I was on the first phage meeting and the second, yeah, and all this so. We were writing our name and said five minutes, seven minutes, three minutes, well… I remember once, one student said twenty-five minutes, everybody, oh, he doesn’t know (laughter)…its nonsense. But since you could write what you want, it was out of line, but anyway it was Meselson. And then Delbrück was taking all that rearranging…putting program out of that: how long to talk, whom, when, etc. and the abstracts were published after the meeting. We were leaving what it is our notes and etc., and it was published called Phage Information Service and then was the distributed a month later, so the abstracts were written after the meeting, not before. So they were partially influenced by what people heard. Sometimes they do not reflect what they said, it reflects what they thought they should have said after.

Waclaw Szybalski is an authority on molecular biology, genetics and microbiology. He earned his Ph.D. at the Gdansk Institute of Technology in Poland and joined the University of Wisconsin in the mid-1950s where he is now Professor Emeritus of Oncology in the McArdle Laboratory for Cancer Research.
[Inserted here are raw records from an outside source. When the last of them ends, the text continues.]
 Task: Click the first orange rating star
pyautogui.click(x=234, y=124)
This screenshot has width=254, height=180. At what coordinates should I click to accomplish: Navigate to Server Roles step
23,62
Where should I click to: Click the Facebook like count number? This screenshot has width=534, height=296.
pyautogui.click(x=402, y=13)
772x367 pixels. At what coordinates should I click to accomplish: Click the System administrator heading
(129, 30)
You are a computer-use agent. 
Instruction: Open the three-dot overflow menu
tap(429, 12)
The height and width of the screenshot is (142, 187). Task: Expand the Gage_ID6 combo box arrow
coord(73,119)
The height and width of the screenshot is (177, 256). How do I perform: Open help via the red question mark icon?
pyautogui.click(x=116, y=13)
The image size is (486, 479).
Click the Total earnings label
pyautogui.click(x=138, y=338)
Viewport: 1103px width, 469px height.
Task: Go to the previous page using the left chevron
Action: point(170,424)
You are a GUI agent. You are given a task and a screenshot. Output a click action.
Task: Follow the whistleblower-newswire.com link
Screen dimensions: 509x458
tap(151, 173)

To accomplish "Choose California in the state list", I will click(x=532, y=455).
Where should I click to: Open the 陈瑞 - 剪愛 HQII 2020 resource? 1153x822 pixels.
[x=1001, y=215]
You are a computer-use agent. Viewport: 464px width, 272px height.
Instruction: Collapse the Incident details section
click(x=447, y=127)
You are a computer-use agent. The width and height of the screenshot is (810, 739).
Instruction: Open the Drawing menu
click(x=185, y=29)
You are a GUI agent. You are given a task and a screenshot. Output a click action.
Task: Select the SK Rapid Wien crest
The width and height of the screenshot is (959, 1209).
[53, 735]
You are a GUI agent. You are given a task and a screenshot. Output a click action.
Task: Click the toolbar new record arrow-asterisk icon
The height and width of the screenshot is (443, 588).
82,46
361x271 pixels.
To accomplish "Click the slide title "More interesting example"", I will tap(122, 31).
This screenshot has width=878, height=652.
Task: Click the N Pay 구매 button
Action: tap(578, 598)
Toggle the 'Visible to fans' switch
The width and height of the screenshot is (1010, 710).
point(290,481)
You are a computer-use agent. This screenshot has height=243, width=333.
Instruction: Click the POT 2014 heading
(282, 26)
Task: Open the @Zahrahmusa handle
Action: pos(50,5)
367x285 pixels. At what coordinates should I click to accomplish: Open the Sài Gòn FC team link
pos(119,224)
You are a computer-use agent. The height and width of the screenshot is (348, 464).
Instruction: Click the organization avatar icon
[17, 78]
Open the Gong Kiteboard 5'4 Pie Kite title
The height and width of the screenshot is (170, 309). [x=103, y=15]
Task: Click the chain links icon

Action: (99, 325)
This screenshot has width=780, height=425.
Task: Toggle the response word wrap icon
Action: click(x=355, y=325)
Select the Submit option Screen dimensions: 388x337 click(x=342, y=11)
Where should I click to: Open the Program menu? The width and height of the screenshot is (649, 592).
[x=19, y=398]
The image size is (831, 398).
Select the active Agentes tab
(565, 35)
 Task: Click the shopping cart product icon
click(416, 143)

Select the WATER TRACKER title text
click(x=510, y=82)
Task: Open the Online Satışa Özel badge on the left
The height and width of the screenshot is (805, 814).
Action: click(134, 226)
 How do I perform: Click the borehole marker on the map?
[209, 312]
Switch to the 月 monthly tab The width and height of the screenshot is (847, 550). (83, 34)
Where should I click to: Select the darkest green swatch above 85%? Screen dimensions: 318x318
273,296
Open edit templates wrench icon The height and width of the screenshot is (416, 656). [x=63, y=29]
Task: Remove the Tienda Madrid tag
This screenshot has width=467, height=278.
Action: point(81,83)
Szybalski is known for the many significant contributions he has made throughout his career, beginning with his studies on mutagenesis and continuing through his contributions to genomics. He was among the first to formulate the concept of multi-drug antibiotic therapy.

Szybalski has also participated in the Human Genome Project.

Szybalski is the founder and head of many editorial boards including that of the journal Gene.

A long-time meeting and course participant at Cold Spring Harbor Laboratory, Szybalski was a friend and contemporary of many pioneers in the field of genetics, including Alfred Hershey, Martha Chase, Max Delbrück, and Barbara McClintock.